● Work to complete: For each entry below, please return its exact wording and leave out any picture.
*-*-*
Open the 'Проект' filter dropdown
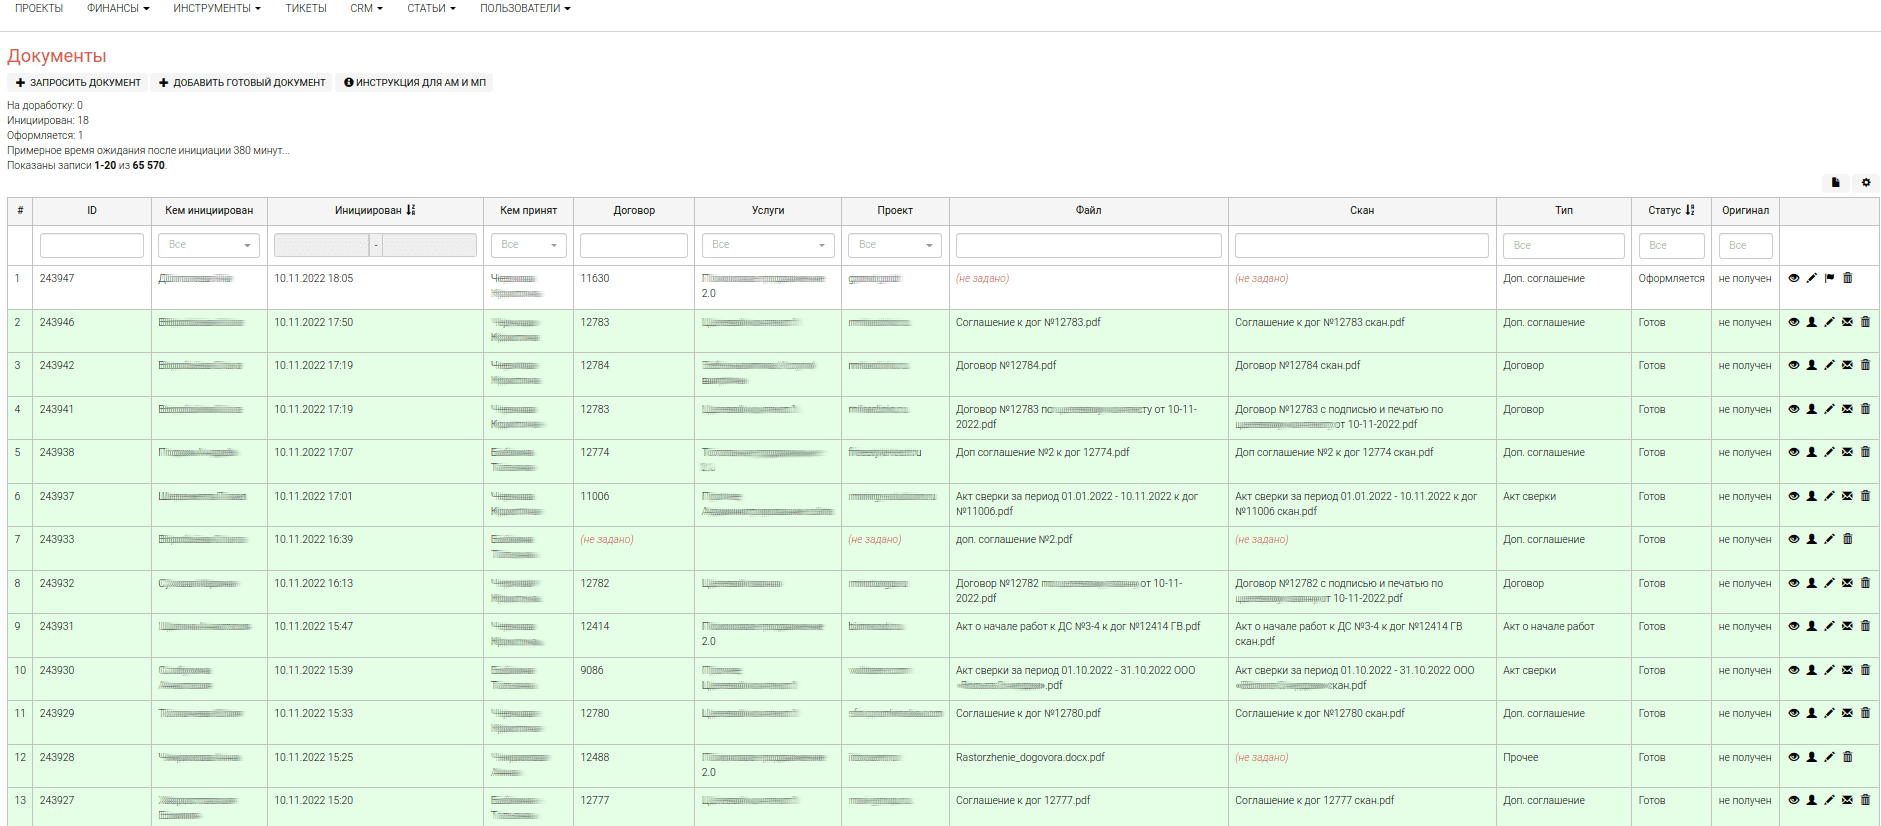Screen dimensions: 1881x826 [x=895, y=245]
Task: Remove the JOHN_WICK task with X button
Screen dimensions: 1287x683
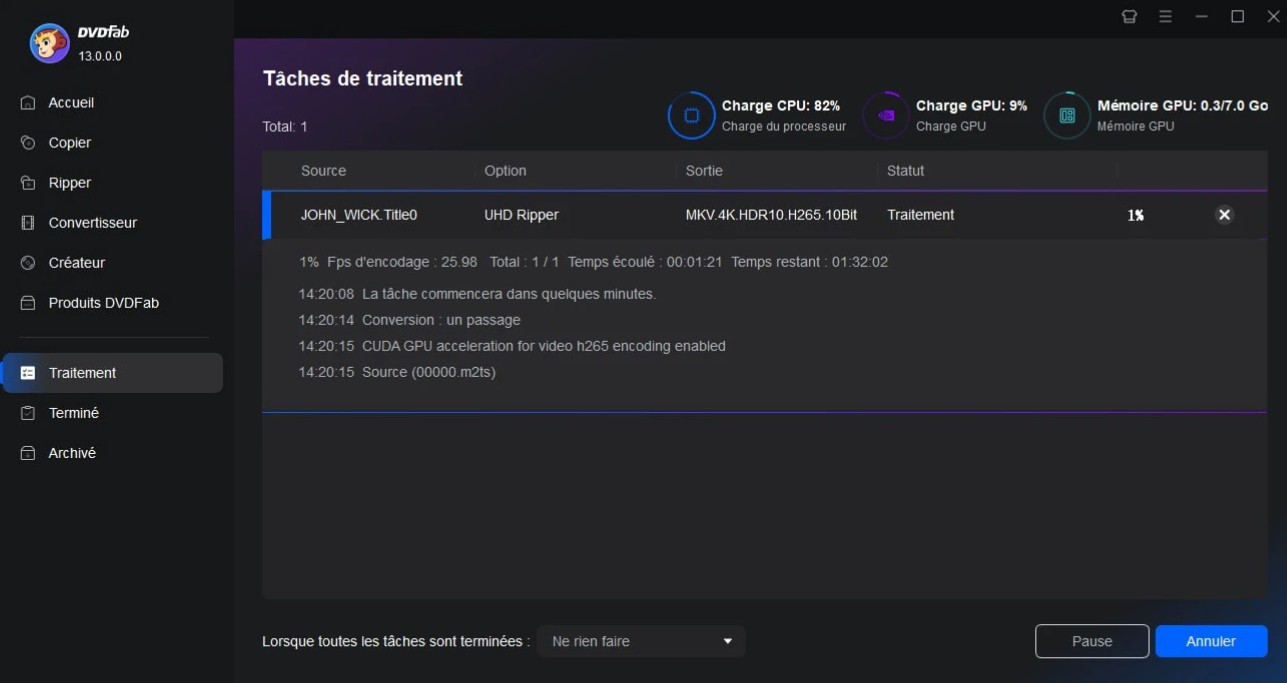Action: (1224, 215)
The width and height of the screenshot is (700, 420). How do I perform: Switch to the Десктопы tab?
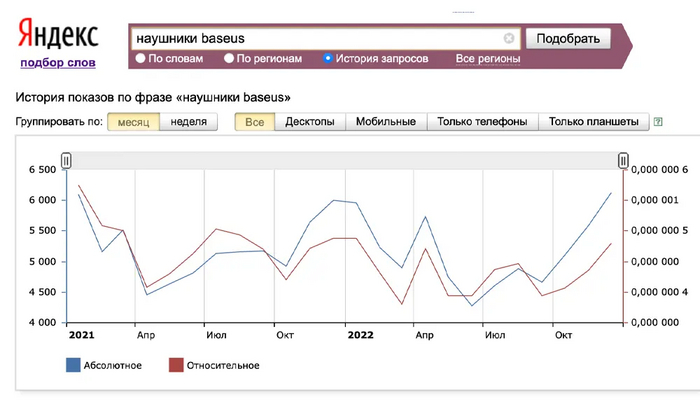coord(310,122)
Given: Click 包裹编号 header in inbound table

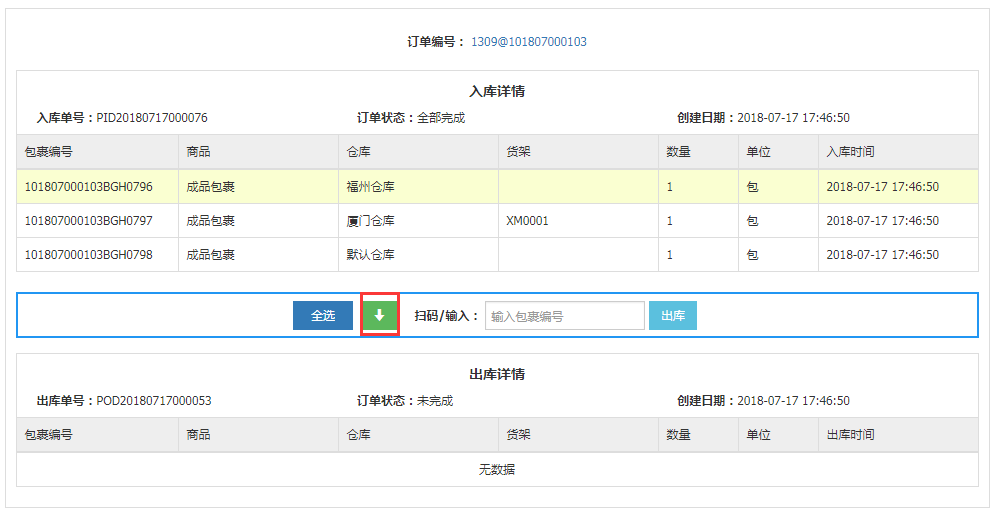Looking at the screenshot, I should coord(48,152).
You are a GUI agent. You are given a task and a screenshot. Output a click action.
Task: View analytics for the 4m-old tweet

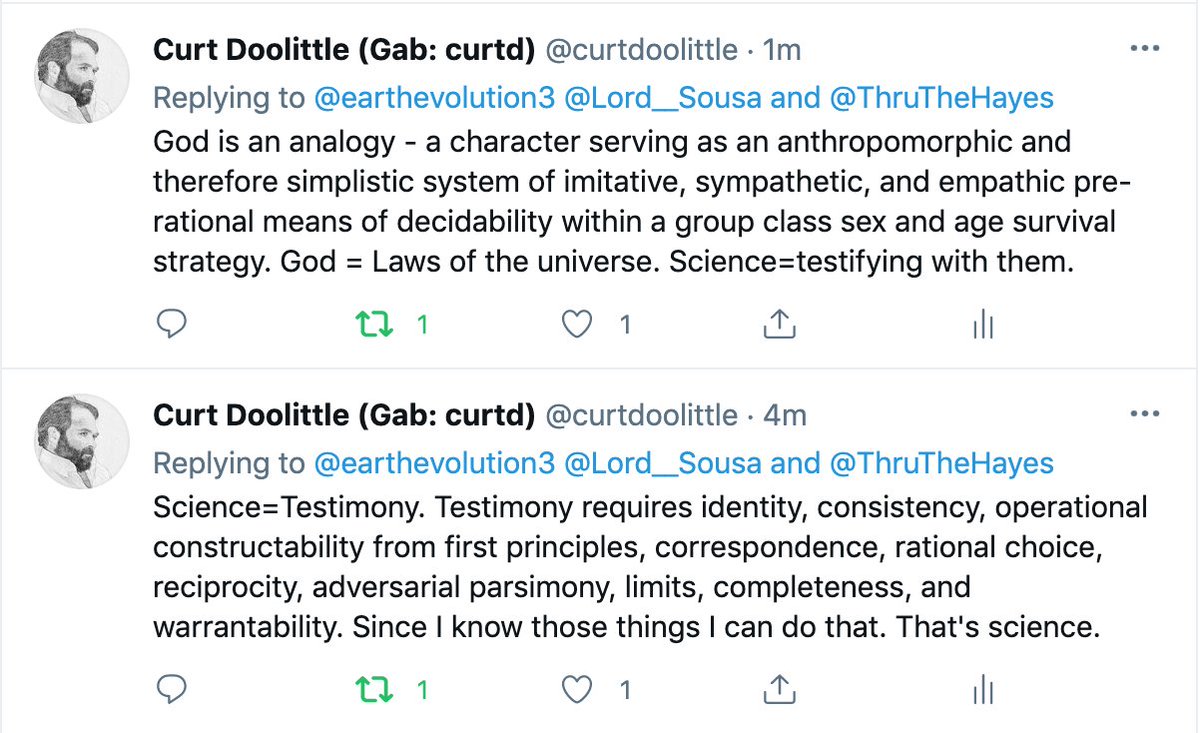click(x=982, y=689)
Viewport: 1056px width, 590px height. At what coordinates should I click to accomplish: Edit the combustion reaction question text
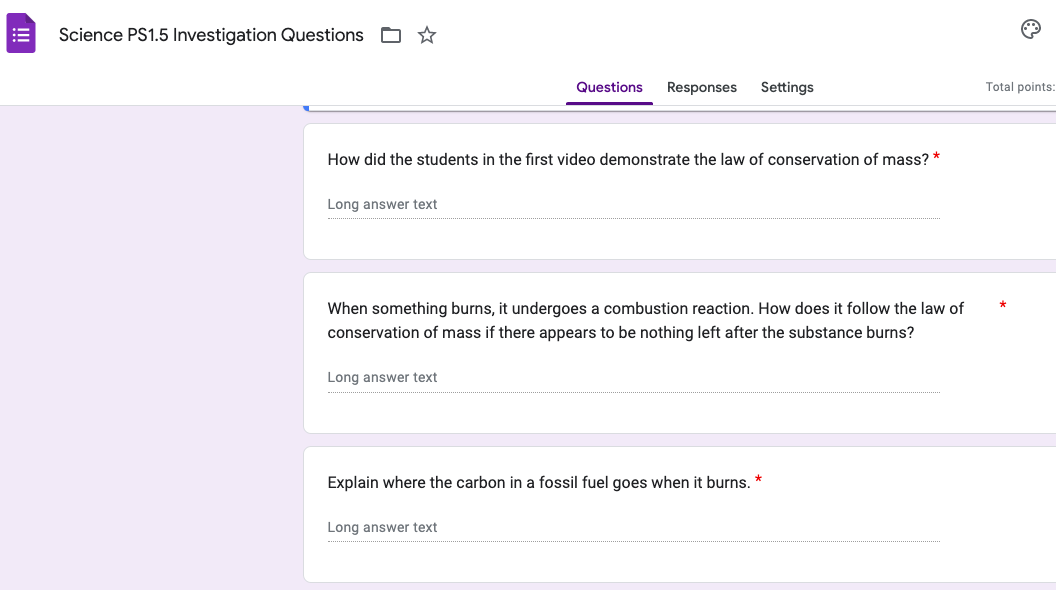coord(644,320)
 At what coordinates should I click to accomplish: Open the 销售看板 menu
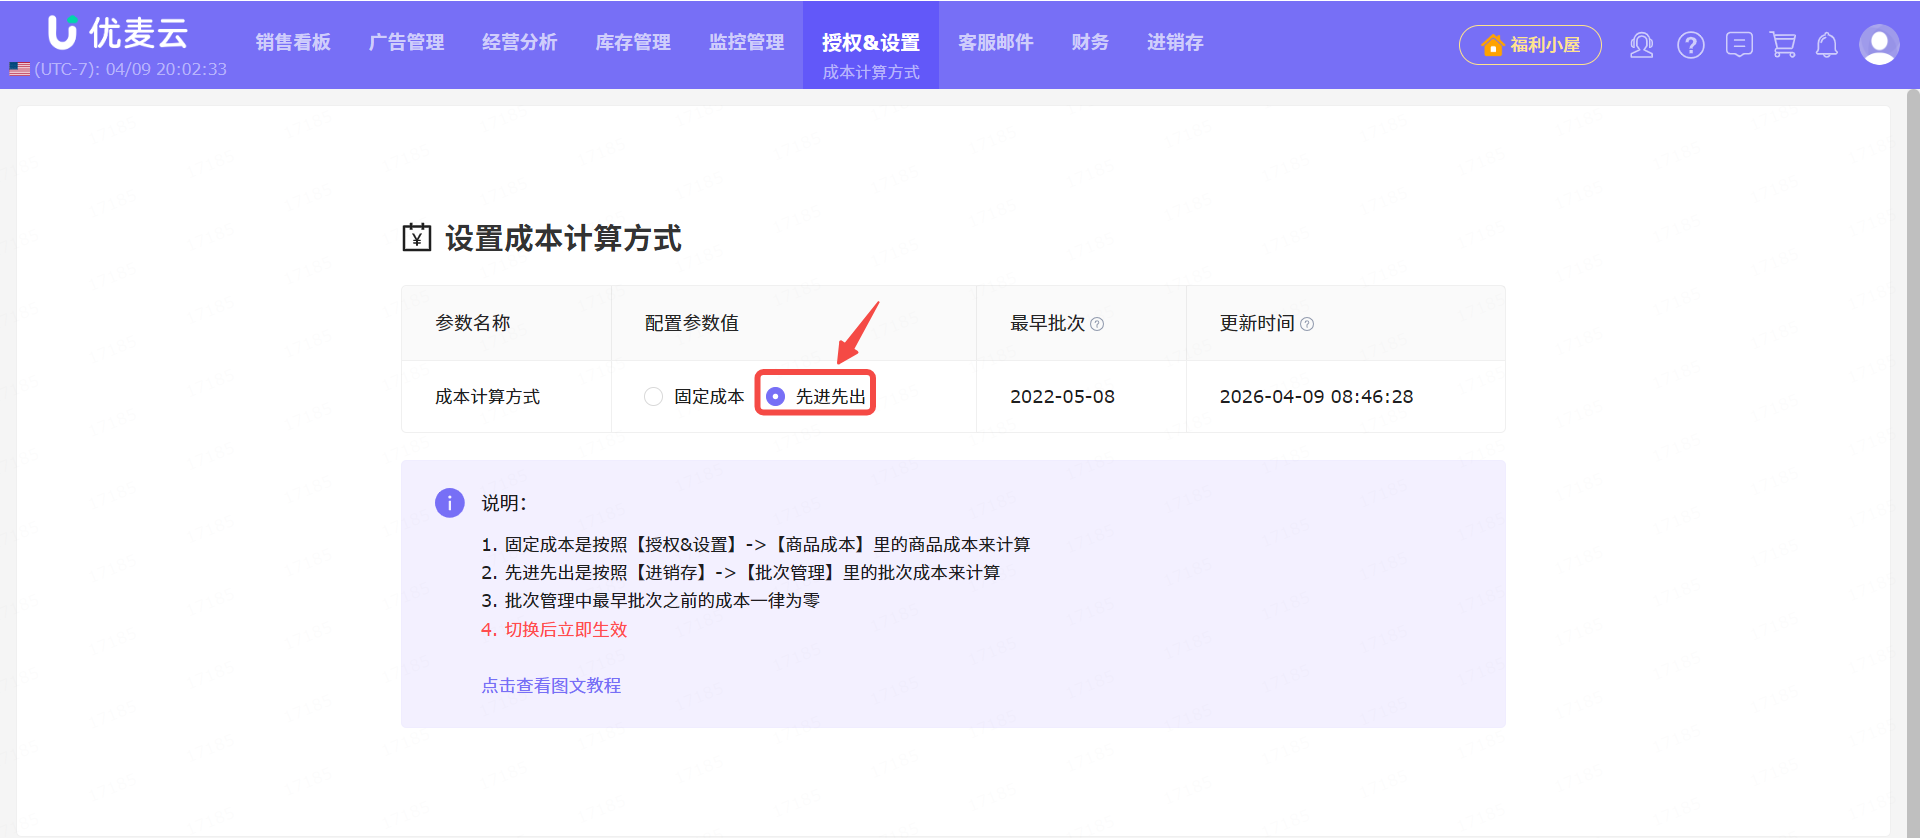[x=293, y=42]

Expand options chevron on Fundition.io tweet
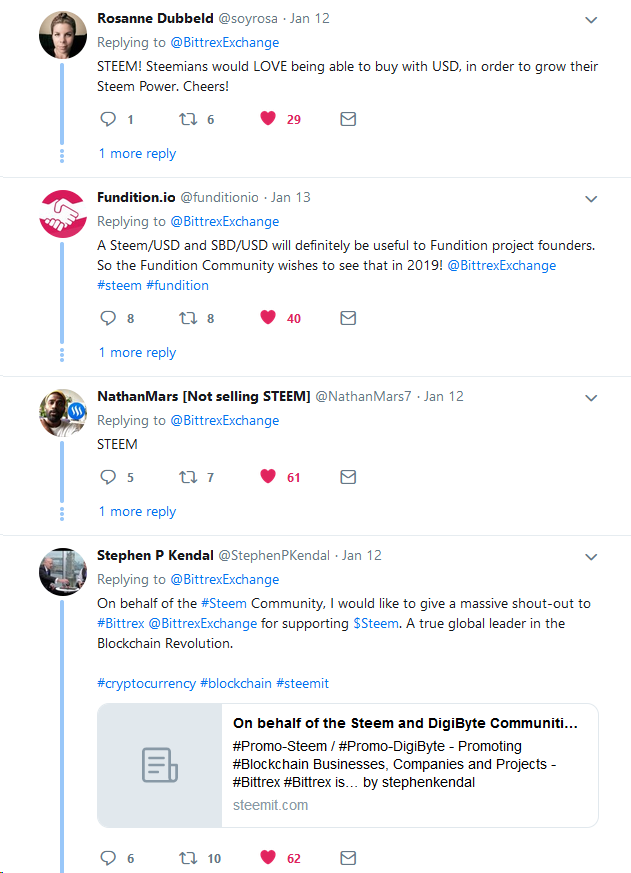coord(591,199)
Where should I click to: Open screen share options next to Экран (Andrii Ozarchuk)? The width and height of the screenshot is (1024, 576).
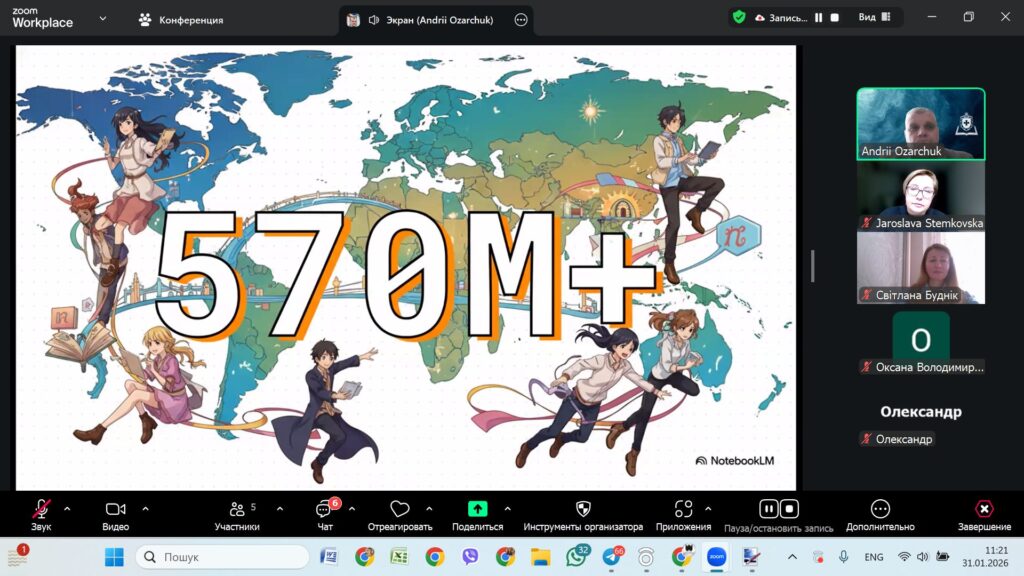coord(521,20)
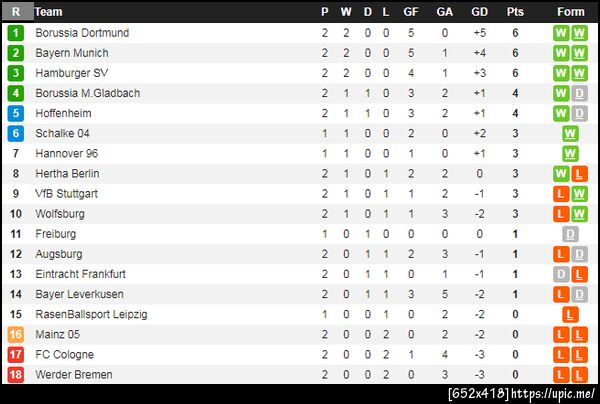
*-*-*
● Answer section:
Open the 'Проект' filter dropdown
Screen dimensions: 1881x826 [x=895, y=245]
Task: Remove the JOHN_WICK task with X button
Screen dimensions: 1287x683
Action: (1224, 215)
The width and height of the screenshot is (700, 420). How do I perform: Switch to the Десктопы tab?
coord(310,122)
Given: Click 包裹编号 header in inbound table

Looking at the screenshot, I should coord(48,152).
You are a GUI agent. You are given a task and a screenshot. Output a click action.
Task: View analytics for the 4m-old tweet

click(x=982, y=689)
Viewport: 1056px width, 590px height. At what coordinates should I click to accomplish: Edit the combustion reaction question text
coord(644,320)
 At what coordinates should I click to accomplish: Open the 销售看板 menu
[x=293, y=42]

Expand options chevron on Fundition.io tweet
coord(591,199)
Where should I click to: Open screen share options next to Экран (Andrii Ozarchuk)? The width and height of the screenshot is (1024, 576).
coord(521,20)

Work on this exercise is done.